Today, the uninhabited island is a popular tourist attraction in Crete. The island can easily be accessed from Plaka, Elounda and Agios Nikolaos. Tourist boats depart regularly from all three towns, and the island receives hundreds of thousands of visitors per year. A small snack bar is present near the dock. It is the second most-visited location in Crete (after the Palace of Knossos), and sixth in Greece overall.

==Significance==
Spinalonga was one of the last active leper colonies in Europe. While historically a devastating condition, modern treatments now exist. Isolation of patients has not been medically necessary since the 1940s, but in many developed countries continued until the 1980s. The remaining leper colonies in Europe generally have a very small population of elderly lepers who contracted the illness before widespread availability of treatment.

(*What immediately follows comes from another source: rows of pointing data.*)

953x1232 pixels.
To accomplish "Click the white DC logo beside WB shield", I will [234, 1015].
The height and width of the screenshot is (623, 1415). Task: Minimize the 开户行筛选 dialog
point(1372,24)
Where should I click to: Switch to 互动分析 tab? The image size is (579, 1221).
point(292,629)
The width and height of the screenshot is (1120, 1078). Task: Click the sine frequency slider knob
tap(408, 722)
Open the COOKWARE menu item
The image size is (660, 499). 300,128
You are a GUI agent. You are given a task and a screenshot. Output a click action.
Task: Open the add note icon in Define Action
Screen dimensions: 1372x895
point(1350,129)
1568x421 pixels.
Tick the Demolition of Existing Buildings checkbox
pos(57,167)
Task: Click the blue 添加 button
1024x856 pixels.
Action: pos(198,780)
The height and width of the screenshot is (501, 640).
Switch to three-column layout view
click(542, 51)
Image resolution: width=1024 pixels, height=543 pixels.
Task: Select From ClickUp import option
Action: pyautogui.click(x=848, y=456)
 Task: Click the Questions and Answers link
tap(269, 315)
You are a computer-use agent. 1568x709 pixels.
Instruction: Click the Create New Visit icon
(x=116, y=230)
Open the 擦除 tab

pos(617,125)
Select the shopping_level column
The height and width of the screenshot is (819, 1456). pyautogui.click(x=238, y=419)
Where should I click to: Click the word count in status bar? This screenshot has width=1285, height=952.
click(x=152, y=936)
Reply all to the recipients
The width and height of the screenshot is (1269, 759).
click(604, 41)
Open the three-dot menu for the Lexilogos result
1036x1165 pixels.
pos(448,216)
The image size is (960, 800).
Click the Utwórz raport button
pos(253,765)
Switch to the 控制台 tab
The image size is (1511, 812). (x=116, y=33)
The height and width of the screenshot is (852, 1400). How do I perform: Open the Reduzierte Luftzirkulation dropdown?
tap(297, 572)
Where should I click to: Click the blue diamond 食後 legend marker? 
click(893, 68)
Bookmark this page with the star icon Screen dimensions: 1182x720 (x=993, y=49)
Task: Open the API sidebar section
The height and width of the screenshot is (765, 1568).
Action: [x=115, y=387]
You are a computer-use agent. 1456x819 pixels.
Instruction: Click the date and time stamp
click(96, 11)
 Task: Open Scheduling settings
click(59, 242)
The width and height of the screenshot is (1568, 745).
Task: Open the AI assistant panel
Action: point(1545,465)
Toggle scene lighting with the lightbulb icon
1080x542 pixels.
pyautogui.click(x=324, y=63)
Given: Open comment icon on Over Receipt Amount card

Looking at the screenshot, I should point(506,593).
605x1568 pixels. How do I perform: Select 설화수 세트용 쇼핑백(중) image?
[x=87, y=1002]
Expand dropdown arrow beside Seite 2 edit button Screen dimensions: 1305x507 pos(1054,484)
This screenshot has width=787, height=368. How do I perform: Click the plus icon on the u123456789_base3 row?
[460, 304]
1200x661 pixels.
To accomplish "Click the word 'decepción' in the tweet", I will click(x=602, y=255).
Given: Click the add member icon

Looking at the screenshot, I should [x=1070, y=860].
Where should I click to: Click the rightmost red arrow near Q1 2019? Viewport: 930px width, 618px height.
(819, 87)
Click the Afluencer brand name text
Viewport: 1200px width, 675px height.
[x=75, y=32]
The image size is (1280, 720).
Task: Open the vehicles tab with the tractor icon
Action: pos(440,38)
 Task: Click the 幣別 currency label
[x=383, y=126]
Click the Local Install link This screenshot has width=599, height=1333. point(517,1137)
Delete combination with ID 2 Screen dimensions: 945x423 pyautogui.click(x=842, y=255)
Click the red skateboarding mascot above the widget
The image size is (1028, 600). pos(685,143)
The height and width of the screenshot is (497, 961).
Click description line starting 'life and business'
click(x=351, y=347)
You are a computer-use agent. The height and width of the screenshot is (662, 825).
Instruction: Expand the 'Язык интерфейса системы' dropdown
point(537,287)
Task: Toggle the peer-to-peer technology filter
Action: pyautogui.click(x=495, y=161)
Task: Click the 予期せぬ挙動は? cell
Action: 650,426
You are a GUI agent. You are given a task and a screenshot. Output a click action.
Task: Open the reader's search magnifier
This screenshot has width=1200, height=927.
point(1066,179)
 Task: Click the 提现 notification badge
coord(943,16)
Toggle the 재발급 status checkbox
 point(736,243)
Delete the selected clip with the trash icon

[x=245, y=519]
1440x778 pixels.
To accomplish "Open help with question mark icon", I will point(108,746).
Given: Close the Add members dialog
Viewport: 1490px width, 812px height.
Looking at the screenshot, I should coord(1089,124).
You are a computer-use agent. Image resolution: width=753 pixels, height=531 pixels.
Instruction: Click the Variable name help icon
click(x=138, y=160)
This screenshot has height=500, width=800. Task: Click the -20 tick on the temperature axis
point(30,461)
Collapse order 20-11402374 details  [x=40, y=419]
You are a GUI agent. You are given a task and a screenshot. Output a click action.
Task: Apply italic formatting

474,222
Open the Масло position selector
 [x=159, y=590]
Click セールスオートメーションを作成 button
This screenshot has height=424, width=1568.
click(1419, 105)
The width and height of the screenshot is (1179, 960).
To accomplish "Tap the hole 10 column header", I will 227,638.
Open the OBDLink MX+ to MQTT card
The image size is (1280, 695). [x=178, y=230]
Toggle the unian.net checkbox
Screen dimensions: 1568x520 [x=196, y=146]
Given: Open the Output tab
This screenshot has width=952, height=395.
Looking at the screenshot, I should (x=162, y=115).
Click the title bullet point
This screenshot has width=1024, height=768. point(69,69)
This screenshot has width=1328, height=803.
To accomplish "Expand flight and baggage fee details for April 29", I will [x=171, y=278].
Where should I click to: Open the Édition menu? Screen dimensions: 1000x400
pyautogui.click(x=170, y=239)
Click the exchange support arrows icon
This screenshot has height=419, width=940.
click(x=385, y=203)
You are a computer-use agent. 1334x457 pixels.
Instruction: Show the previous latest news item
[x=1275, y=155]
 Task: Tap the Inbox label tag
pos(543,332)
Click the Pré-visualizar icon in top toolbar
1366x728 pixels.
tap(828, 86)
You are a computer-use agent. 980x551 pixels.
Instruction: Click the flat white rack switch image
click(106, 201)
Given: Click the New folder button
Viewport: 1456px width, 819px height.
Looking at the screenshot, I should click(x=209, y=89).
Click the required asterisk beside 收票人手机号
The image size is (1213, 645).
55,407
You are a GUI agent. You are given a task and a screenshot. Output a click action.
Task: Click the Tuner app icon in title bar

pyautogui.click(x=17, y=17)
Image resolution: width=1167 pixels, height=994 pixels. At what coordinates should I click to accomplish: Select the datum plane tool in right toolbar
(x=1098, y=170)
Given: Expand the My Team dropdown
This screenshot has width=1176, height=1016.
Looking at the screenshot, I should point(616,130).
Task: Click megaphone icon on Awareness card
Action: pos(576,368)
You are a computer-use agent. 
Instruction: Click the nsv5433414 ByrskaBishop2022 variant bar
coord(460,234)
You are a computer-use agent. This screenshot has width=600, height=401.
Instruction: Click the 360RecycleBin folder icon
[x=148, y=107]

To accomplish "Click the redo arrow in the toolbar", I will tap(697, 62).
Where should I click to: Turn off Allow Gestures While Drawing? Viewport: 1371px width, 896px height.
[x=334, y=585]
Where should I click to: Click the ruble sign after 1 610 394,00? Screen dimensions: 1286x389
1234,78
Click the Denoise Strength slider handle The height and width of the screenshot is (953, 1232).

Surviving colonies include Tichilești in eastern Romania, Fontilles in Spain and Talsi in Latvia. As of 2022, Europe was on the brink of declaring a total end to local transmission of leprosy.

==In popular culture==

The west bank of Spinalonga

===Literature===
- Spinalonga: Ad Vitam (1933), a novel by T. Kornaros.
- The Touching of Wood (1995), a short story by Ali Smith set on the island. Published in Free Love and Other Stories.
- The Island (2005), a novel by Victoria Hislop, the story of a family's ties to the leper colony.
- Spinalonga (2008), a short story by John Ware about a tourist group that visits the island. Included in the 13th Pan Book of Horror.
===Film & television===
- Crete Without the Gods (1935), a Cretan documentary which included a scene of the leper colony.
- The Island of Silence (1959), a film by Líla Kourkoulákou, which was shot on the island.
- Last Words (1968), an experimental short film by Werner Herzog. It was partially shot on the island and focuses on the closure of the colony.
- L'Ordre (1973), a documentary by Jean-Daniel Pollet on the abandoned leper colony, and in particular Raimondakis.
- Who Pays the Ferryman? (1977), a television series. Spinalonga featured in the background of the episode A River to Cross.
- To Nisi (2010), a television adaptation of Hislop's novel.